-- Start Information given --

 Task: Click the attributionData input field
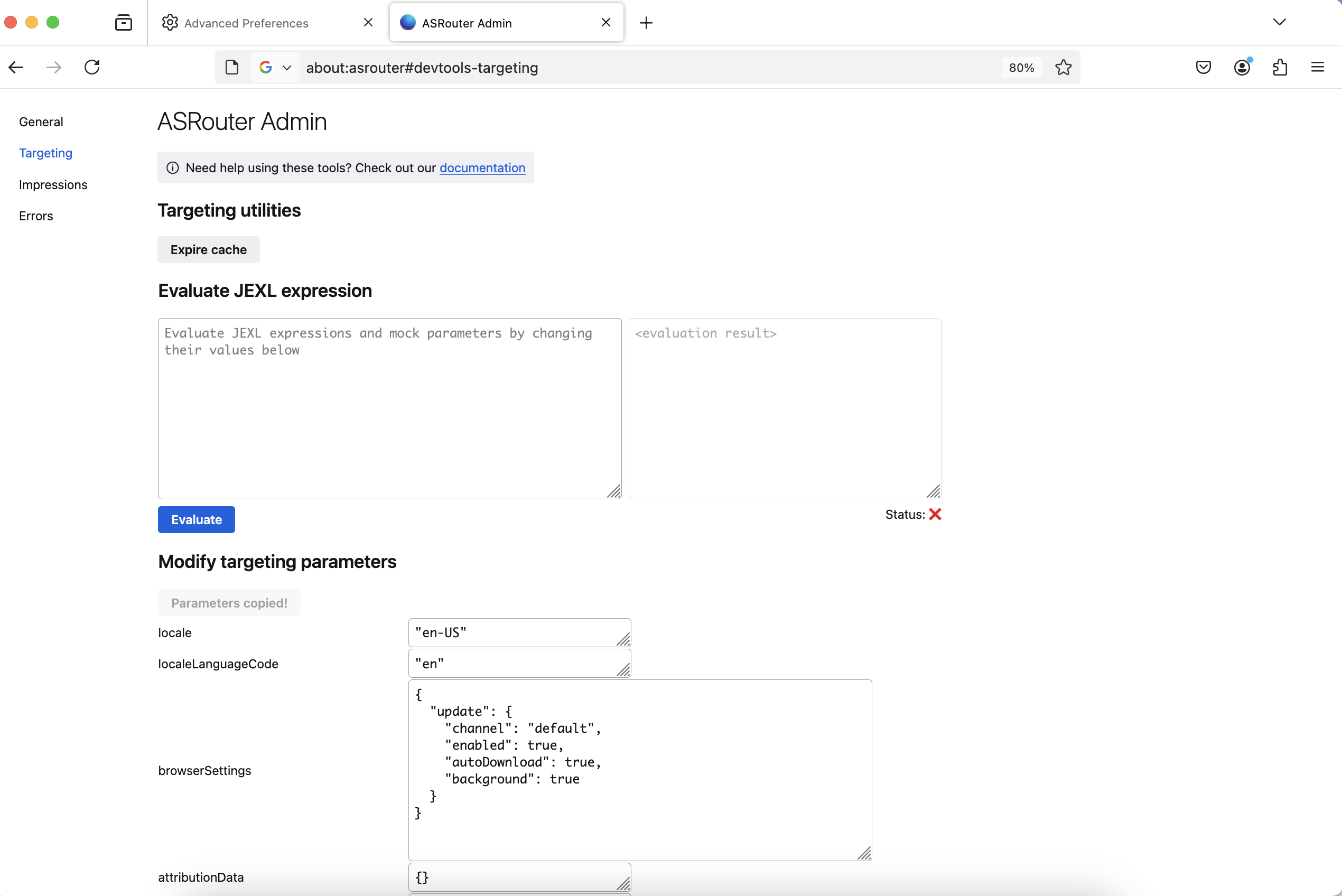(520, 877)
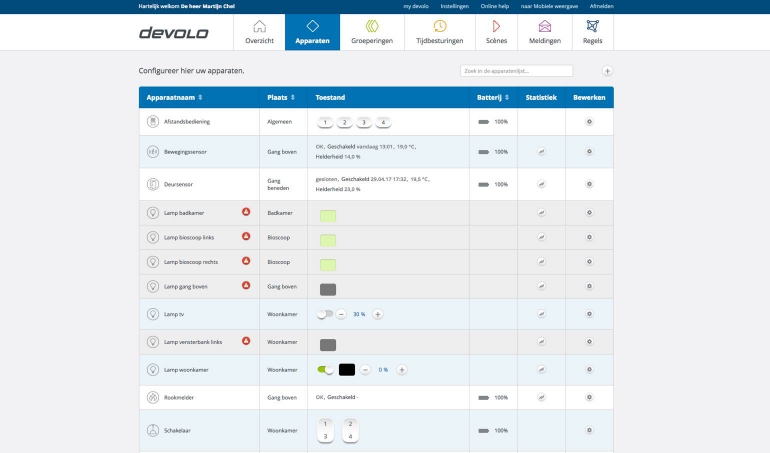Open settings gear for Bewegingssensor
This screenshot has height=453, width=770.
589,152
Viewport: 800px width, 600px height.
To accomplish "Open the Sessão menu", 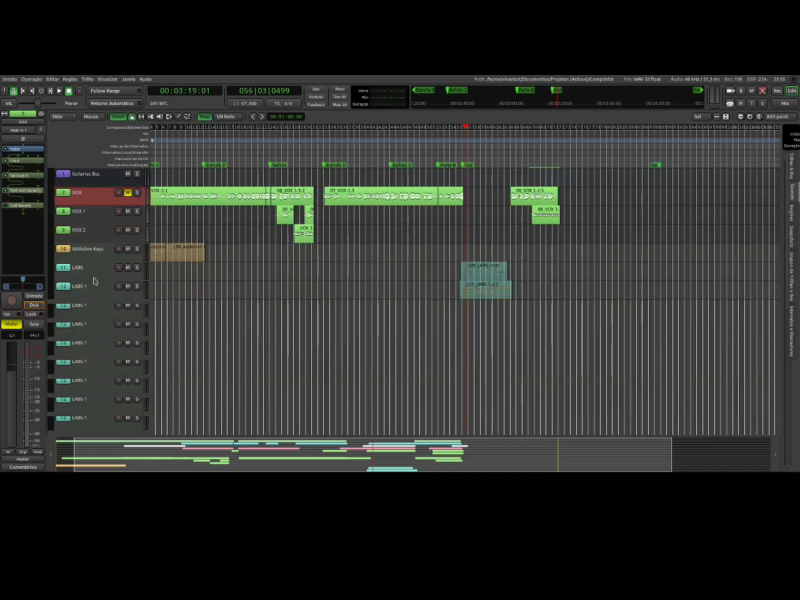I will click(x=9, y=79).
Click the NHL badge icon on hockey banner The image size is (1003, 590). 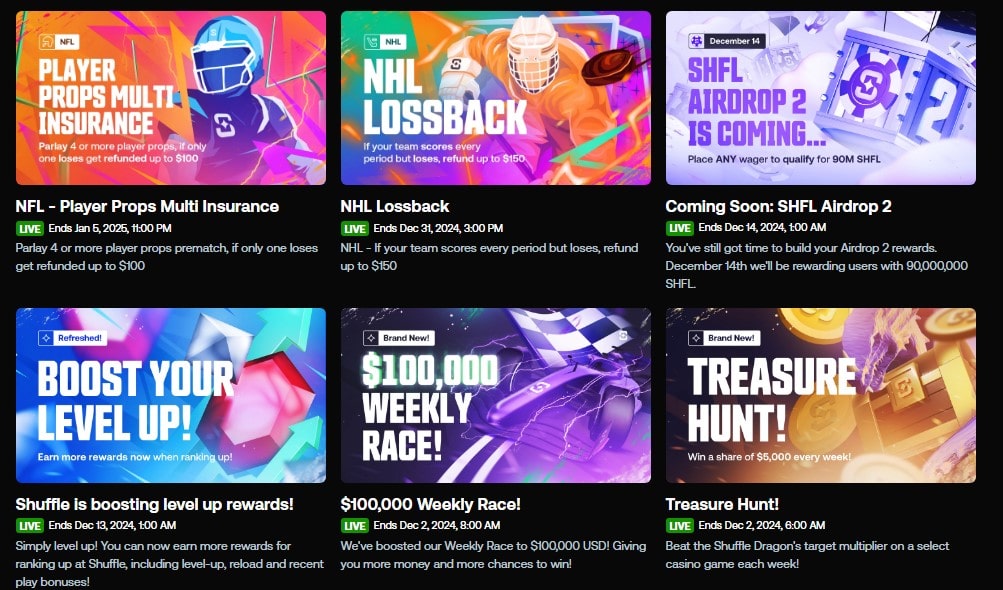pos(384,42)
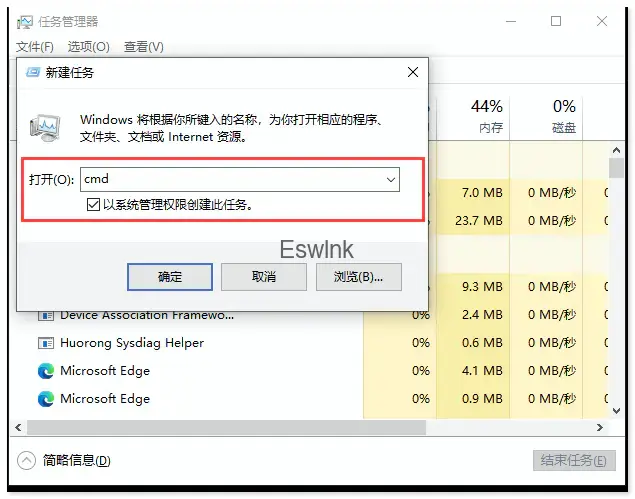635x499 pixels.
Task: Click inside the cmd text input field
Action: click(230, 180)
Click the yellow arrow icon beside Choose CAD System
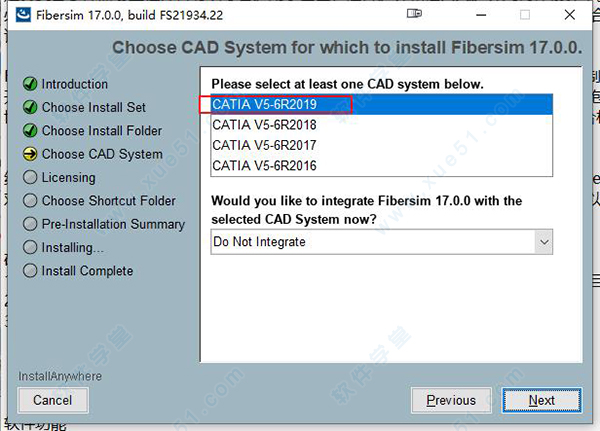Viewport: 600px width, 431px height. point(30,154)
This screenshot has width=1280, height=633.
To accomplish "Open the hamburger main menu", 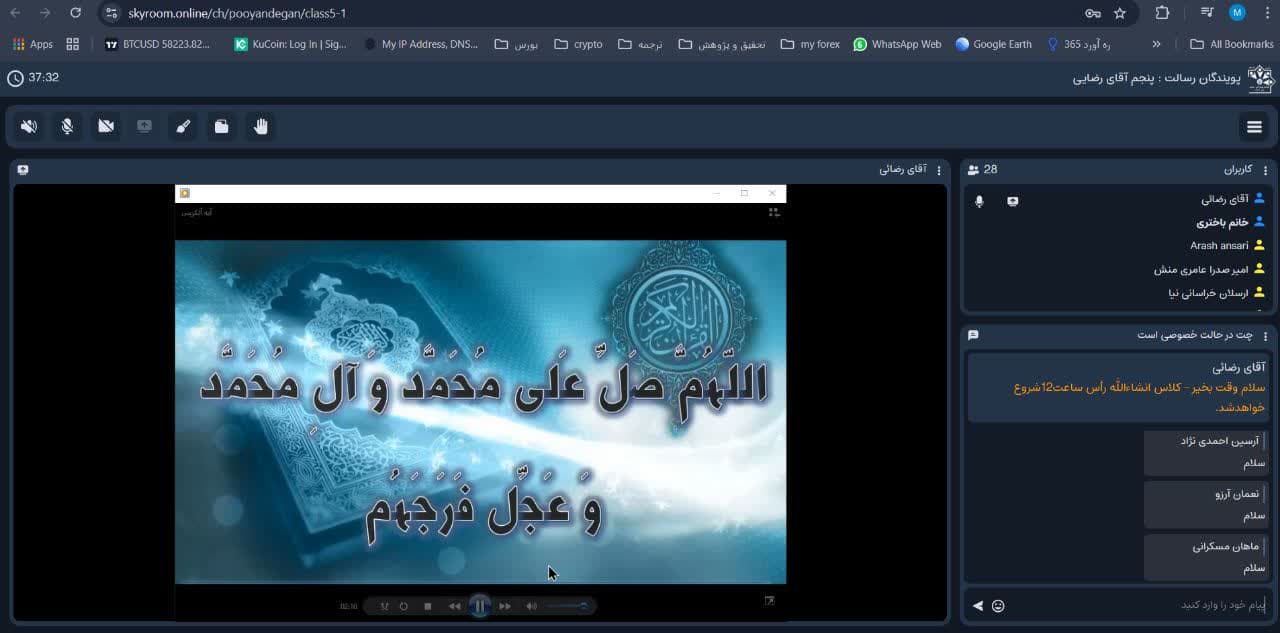I will 1254,127.
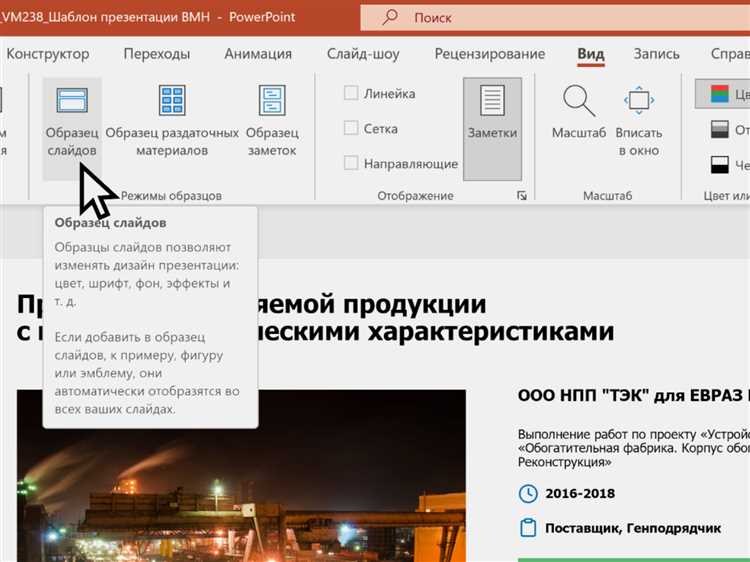The height and width of the screenshot is (562, 750).
Task: Select the color view mode swatch
Action: 720,94
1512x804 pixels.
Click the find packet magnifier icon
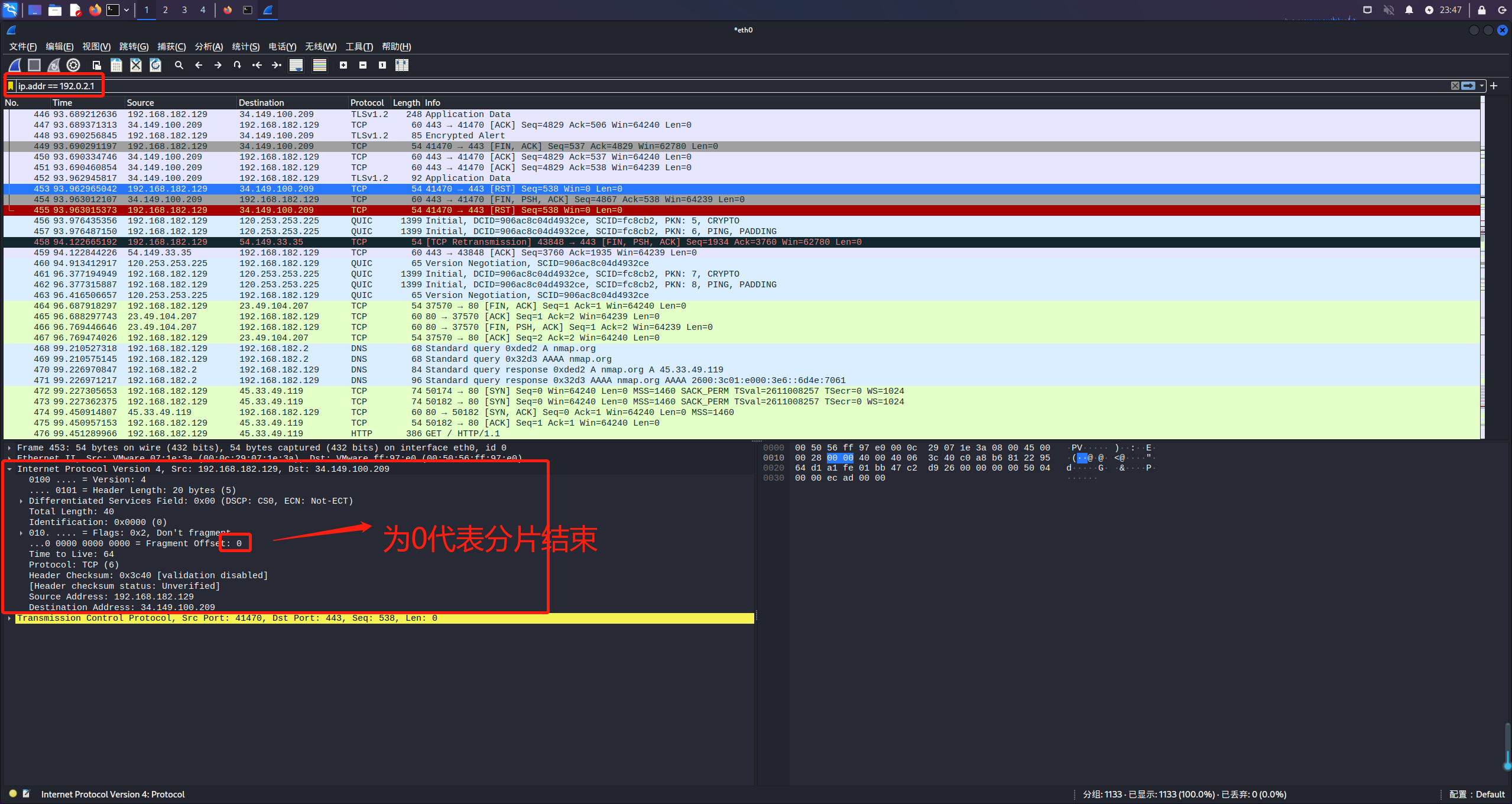pyautogui.click(x=179, y=65)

-- End Information given --

__What the exercise asks__
Please give the stretch of data from the line containing "1512x804 pixels." through the end of the data as a Markdown table with the columns Row and Line. Skip blank lines and leave the pictures out.

__Exercise response__
| Row | Line |
|---|---|
| 1 | 1512x804 pixels. |
| 2 | Click the find packet magnifier icon |
| 3 | pyautogui.click(x=179, y=65) |